## TUJUAN TUGAS
Sunting seluruh data berikut dengan mengganti setiap "Where should I click to" menjadi "Where do I click to", dan biarkan bagian lainnya tetap sama.

## DATA HASIL EKSTRAKSI
------------------------------------------------

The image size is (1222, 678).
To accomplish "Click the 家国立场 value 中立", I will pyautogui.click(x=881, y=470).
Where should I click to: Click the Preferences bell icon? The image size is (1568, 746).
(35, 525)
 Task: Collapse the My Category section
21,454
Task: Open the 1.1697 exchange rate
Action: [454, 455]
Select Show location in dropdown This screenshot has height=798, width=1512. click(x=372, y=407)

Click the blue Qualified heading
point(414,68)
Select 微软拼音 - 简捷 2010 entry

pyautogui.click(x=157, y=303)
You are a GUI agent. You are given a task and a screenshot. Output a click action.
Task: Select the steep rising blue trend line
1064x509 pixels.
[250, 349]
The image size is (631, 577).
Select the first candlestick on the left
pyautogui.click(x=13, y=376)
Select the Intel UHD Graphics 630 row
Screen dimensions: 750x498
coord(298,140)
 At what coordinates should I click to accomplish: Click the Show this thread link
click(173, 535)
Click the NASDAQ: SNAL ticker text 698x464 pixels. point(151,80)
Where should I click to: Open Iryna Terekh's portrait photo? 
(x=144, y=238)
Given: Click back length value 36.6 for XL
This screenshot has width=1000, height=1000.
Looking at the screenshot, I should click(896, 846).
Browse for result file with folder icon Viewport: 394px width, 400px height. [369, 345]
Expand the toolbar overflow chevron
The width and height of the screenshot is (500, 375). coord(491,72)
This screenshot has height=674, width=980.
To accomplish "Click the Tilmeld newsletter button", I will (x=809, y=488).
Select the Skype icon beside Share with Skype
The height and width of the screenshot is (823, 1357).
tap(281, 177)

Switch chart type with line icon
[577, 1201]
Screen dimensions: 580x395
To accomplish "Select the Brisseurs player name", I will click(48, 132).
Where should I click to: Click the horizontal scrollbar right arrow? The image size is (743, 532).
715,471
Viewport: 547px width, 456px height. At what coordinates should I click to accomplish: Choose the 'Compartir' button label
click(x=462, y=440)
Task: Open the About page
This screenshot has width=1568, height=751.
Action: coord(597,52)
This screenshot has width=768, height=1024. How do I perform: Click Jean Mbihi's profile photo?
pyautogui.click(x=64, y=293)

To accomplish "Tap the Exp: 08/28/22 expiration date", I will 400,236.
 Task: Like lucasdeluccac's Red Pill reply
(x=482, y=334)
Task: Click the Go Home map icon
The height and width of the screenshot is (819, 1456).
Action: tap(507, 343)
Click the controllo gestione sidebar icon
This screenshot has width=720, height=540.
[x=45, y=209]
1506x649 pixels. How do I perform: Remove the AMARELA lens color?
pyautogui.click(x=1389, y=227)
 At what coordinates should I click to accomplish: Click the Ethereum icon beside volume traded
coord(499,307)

------------------------------------------------

## JAWABAN LATIHAN
The image size is (1222, 678).
To accomplish "Click the 家国立场 value 中立", I will pyautogui.click(x=881, y=470).
Where do I click to: Click the Preferences bell icon? The image size is (1568, 746).
(35, 525)
 Task: Collapse the My Category section
21,454
Task: Open the 1.1697 exchange rate
Action: [454, 455]
Select Show location in dropdown This screenshot has height=798, width=1512. click(x=372, y=407)

Click the blue Qualified heading
point(414,68)
Select 微软拼音 - 简捷 2010 entry

pyautogui.click(x=157, y=303)
You are a GUI agent. You are given a task and a screenshot. Output a click action.
Task: Select the steep rising blue trend line
1064x509 pixels.
[250, 349]
The image size is (631, 577).
Select the first candlestick on the left
pyautogui.click(x=13, y=376)
Select the Intel UHD Graphics 630 row
Screen dimensions: 750x498
coord(298,140)
 At what coordinates should I click to accomplish: Click the Show this thread link
click(173, 535)
Click the NASDAQ: SNAL ticker text 698x464 pixels. point(151,80)
Where do I click to: Open Iryna Terekh's portrait photo? 
(x=144, y=238)
Given: Click back length value 36.6 for XL
This screenshot has width=1000, height=1000.
Looking at the screenshot, I should click(896, 846).
Browse for result file with folder icon Viewport: 394px width, 400px height. [369, 345]
Expand the toolbar overflow chevron
The width and height of the screenshot is (500, 375). coord(491,72)
This screenshot has height=674, width=980.
To accomplish "Click the Tilmeld newsletter button", I will (x=809, y=488).
Select the Skype icon beside Share with Skype
The height and width of the screenshot is (823, 1357).
tap(281, 177)

Switch chart type with line icon
[577, 1201]
Screen dimensions: 580x395
To accomplish "Select the Brisseurs player name", I will click(48, 132).
Where do I click to: Click the horizontal scrollbar right arrow? The image size is (743, 532).
715,471
Viewport: 547px width, 456px height. At what coordinates should I click to accomplish: Choose the 'Compartir' button label
click(x=462, y=440)
Task: Open the About page
This screenshot has width=1568, height=751.
Action: coord(597,52)
This screenshot has width=768, height=1024. How do I perform: Click Jean Mbihi's profile photo?
pyautogui.click(x=64, y=293)

To accomplish "Tap the Exp: 08/28/22 expiration date", I will 400,236.
 Task: Like lucasdeluccac's Red Pill reply
(x=482, y=334)
Task: Click the Go Home map icon
The height and width of the screenshot is (819, 1456).
Action: tap(507, 343)
Click the controllo gestione sidebar icon
This screenshot has width=720, height=540.
[x=45, y=209]
1506x649 pixels. How do I perform: Remove the AMARELA lens color?
pyautogui.click(x=1389, y=227)
 At what coordinates should I click to accomplish: Click the Ethereum icon beside volume traded
coord(499,307)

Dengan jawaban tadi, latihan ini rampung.